Podcast: New Books Network
Episode Date: December 23, 2025
Host: Dr. Random Elcher
Guests: Mark Norman & Tracey Norman
Book Discussed: Devon's Forgotten Witches: 1860–1910 (The History Press, 2025)
This episode centers on the recently published Devon's Forgotten Witches: 1860–1910, authored by Mark Norman and Tracey Norman. The discussion explores the persistence of witchcraft beliefs and practices in Devon during a period often overlooked in witchcraft history, drawing stories primarily from the British newspaper archives.
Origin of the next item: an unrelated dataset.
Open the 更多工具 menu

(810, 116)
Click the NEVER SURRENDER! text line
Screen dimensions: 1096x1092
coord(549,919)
The hosts and authors delve into the historical, cultural, and social dynamics of late 19th and early 20th-century witchcraft accusations, healing practices, and community responses, revealing unexpected continuities and evolution in attitude toward witchcraft.
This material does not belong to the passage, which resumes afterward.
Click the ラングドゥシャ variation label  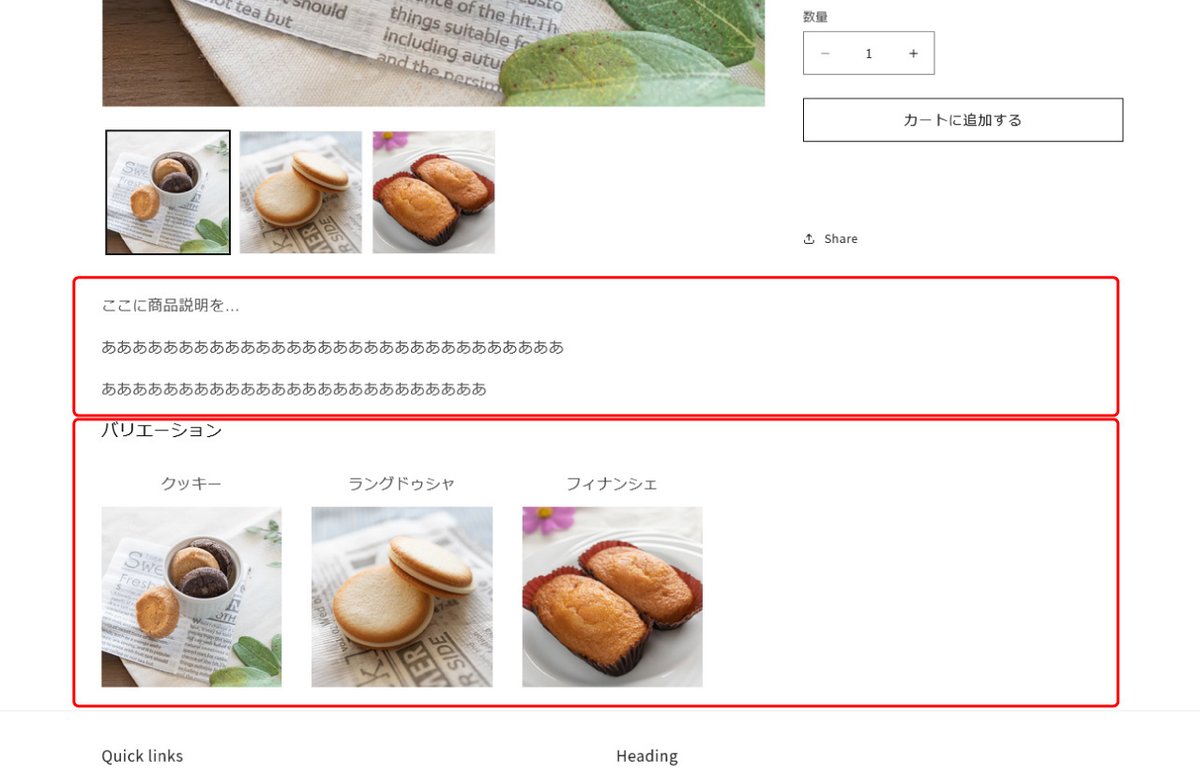click(402, 484)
“A charity dedicated to collecting and preserving folklore materials in all formats, but...making those available through open access for the public.” — Mark Norman [02:14]
“Nobody seems to have mined that for its resources until we came up with this book.” — Tracey Norman [04:35]
“I always kind of describe it as doing a jigsaw puzzle where you don't know how many pieces you have, you don't know how many pieces you need, and there is no picture.” — Tracey Norman [05:44]
“What we could say about counties like Devon is that they are considered...rural backwaters...which means belief...remains less enlightened for a longer period.” — Mark Norman [08:27]
“The way that they looked at it...was turning what used to be witchcraft in the courts into fraud and deception.” — Tracey Norman [11:42] “...the laughter in a court is recorded...They're trying to show that, you know, why do people believe in these enlightened times.” — Mark Norman [12:27]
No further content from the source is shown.